Although most educators don’t understand the details, they are generally aware of copyright law and the fair use provisions, generally accepted by the courts, allowing them leeway in using copyrighted materials in their teaching.
However, far fewer of them know about the Digital Millenium Copyright Act (DMCA), a law that makes it difficult to exercise those fair use rights, especially when it comes to DVDs.
Never fear… the MPAA has a solution: just play the program and record the video from the television set using a camcorder.
They’ve even made a helpful video to show you how to do it.Â (Warning: It’s painfully funny to watch.)
This demonstration was part of the hearing now going on at the Library of Congress to determine if further exemptions to the DMCA should be permitted for all educators beyond the one granted in 2006 for college professors who teach film and media.
Keep in mind, this incredibly cumbersome, not to mention stupid, idea is brought to you by representatives of the big media companies who want to control where, when and how you view the product you thought you had already bought from them.
The DMCA shouldn’t exist at all but hopefully the panel will at least grant this provision.

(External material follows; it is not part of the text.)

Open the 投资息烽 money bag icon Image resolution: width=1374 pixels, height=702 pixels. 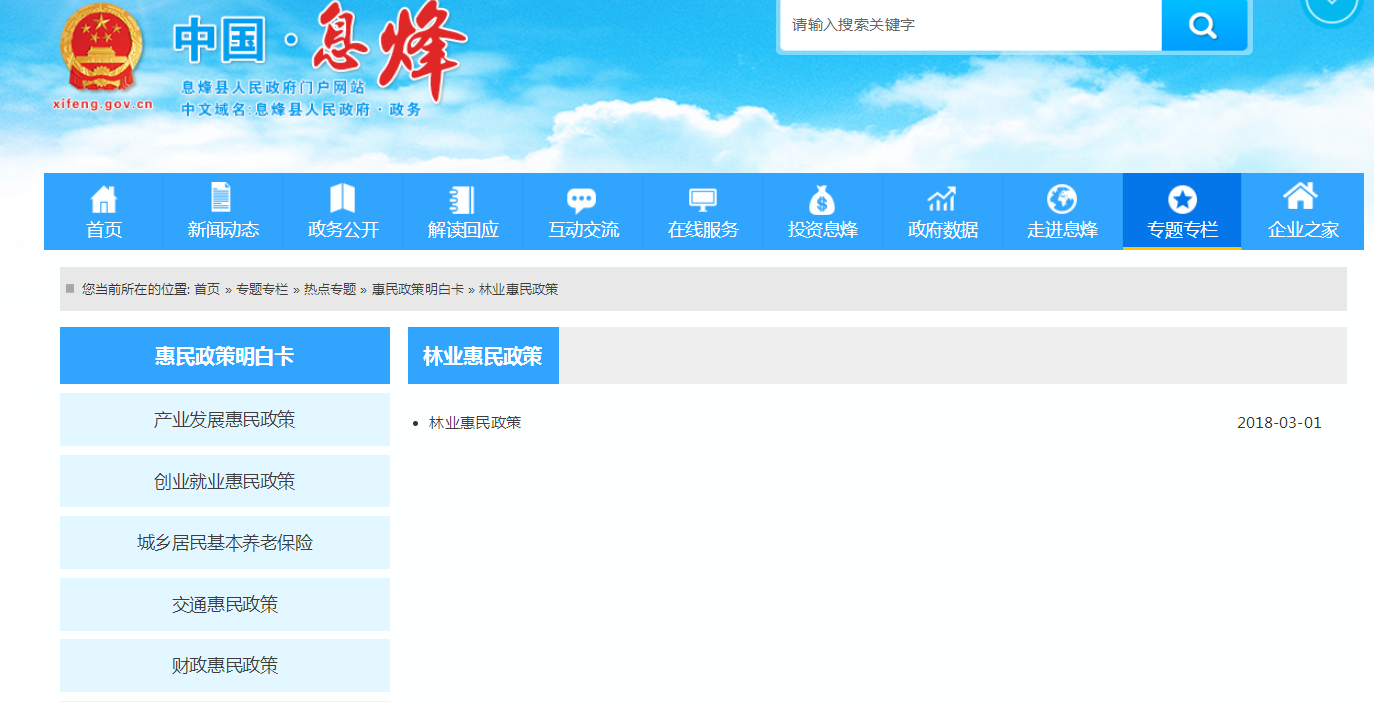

For more on how the DMCA is screwing up more than fair use, read the EFF’s Unintended Consequences: Ten Years under the DMCA
But wait, what happens when the same teacher decides to visit the movie theater to record the video from the screen using their every-handy camcorder? So it’s okay to do at home, but not okay in the theater? I’m confused. Is up the new down? Freedom the new imprisonment?
That’s a scream… isn’t an .mp3 rip of a cd a “crappy copy”?
Jamie: No. The equivalent to the process blessed by the MPAA is placing a microphone in front of the speakers to record the CD. Depending on the settings used, the quality of an mp3 rip could be nearly indistinguishable from the original CD.